Agnieszka Miguel thinks a lot of it has to do with perception. She chairs the Department of Electrical and Computer Engineering (ECE) in the College of Science and Engineering. "I recently came back from a meeting of electrical and computer engineering department heads, and we had a huge conversation about branding-how do we brand electrical and computer engineering so we attract more students, including women."
"What we do is invisible," Miguel continues. "We have a famous example where you show an iPhone to a high school student and you ask them, 'Who do you think designed it?' And they would say computer scientists. Which is not completely true-(the computer scientists) may have had a part in programming it and developing the software but the hardware of an iPhone is all electrical and computer engineering."
And yet getting a student interested in electrical and computer engineering is sometimes just half the battle. It's as important to have financial aid for qualified students otherwise unable to enroll.
Thanks to a $612,000 grant from the National Science Foundation (NSF), seven additional transfer students enrolled in SU's Department of Electrical and Computer Engineering this year. The largest NSF grant in the college's history, the funding will provide up to $10,000 a year to at least 28 recipients over the next five years.
Miguel and her colleague, Associate Professor Margarita Takach, are co-principal investigators on the grant. They decided to focus on transfer students, who had begun their studies elsewhere but needed financial help to continue. This allowed the scholarship to impact more students.
It's not just about the money, though. The grant also provides a full suite of support such as tutoring, study partners, advising, mentoring, networking and internship opportunities. Some of these services were already in place at SU before the grant was written-in fact, Miguel believes this was a key selling point for the NSF-while other support is new and customized to the NSF program, officially known as S-STEM.
One of this year's seven recipients is Mark Berg, a non-traditional student, who says it was his work in the fishing industry after high school that got him thinking about electrical and computer engineering. "Being exposed to different industrial food processing machinery that comprised of many different electrical applications, including sophisticated portioning and weighing machines, x-ray and ultrasonic detection systems and even welding, really 'sparked' my interest in science and engineering principles involved in design work." He says it also didn't hurt that many of the engineers with whom he came in contact rarely had to work on weekends!
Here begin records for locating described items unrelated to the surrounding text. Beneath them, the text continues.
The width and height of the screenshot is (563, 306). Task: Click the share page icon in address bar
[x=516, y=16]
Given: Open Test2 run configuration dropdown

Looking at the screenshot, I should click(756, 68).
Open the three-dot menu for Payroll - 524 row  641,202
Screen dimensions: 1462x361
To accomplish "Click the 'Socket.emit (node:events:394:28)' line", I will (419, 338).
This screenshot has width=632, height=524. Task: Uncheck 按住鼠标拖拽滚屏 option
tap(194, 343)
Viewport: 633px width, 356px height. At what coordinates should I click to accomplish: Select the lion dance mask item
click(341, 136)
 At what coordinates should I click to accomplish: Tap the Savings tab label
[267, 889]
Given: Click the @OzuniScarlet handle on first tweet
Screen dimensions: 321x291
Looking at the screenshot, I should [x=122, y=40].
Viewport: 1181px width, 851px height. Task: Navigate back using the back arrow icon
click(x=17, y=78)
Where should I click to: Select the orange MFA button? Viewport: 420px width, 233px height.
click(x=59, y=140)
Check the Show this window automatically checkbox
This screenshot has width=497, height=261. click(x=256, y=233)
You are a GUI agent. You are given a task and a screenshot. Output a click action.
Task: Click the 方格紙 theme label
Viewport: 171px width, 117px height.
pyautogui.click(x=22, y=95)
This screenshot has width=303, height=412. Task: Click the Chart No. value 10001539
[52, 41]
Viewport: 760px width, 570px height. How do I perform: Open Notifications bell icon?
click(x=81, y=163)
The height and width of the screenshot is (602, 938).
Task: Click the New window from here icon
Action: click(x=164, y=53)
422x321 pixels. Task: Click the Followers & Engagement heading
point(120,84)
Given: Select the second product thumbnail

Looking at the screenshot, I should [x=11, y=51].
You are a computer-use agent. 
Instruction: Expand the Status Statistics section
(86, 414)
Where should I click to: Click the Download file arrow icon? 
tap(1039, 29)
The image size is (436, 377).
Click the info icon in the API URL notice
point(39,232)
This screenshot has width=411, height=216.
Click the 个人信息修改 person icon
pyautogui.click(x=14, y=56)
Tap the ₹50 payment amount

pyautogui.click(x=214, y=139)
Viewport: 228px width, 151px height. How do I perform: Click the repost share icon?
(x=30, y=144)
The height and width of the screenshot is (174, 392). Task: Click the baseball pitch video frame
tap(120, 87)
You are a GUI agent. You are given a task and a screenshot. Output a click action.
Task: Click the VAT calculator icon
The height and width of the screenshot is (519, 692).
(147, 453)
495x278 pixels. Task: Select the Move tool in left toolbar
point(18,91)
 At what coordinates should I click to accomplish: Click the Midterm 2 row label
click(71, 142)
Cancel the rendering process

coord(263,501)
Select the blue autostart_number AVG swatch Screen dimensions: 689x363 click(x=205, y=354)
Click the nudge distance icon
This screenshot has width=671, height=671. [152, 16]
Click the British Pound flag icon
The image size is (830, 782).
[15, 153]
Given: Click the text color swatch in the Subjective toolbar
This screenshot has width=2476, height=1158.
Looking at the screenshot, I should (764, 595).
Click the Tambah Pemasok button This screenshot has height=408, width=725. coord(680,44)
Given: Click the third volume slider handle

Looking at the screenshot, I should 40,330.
Berg is grateful for the opportunity to enroll at SU. "The NSF scholarship really means a lot to me. Not only does it offer financial relief and a multitude of support services tailored for electrical engineering students, but it mentally offers great encouragement by Seattle University and its outstanding ECE faculty. I definitely feel the message of, ' We believe in you and your goals, you can achieve anything!"
He also appreciates the networking and internship opportunities he is receiving through the program and is interested in getting into power engineering, particularly technology related to sustainable, renewable energy.
Miguel and Takach are looking to use the scholarship as a recruitment tool for other excellent students like Berg. They are particularly interested in bringing more women and other underrepresented students into the program.
Miguel herself would seem a walking billboard for that cause, having bucked the odds to not only enter but lead in a field that is starving for professionals, regardless of gender but particularly women.
Remarkably, she is not alone in SU's College of Science and Engineering. Jean Jacoby and Mara Rempe serve as the college's two associate deans, and the other two engineering departments are also chaired by women-Katie Kuder of Civil and Environmental Engineering and Teodora Shuman of Mechanical Engineering.
"The culture of the college is very supportive (of women faculty)," Miguel says. "I think the balance between personal and professional life is important to people and supported. And I have had some good mentors."
She points to some positive signs in the ongoing effort to enroll more women. In her own department, the percentage of women students increased from nine percent last year to 15 percent this year.
Still, there's much work to be done. Miguel returns to the need to capture the imaginations of prospective ECE students. "As a field, we need to do more advertising, more marketing. Engineers are not necessarily good at that, but we have to figure out how to market it to high school students, and even earlier (in K-12)."
In this regard, the NSF grant is likely to help bring more visibility to a field that has largely been under the radar.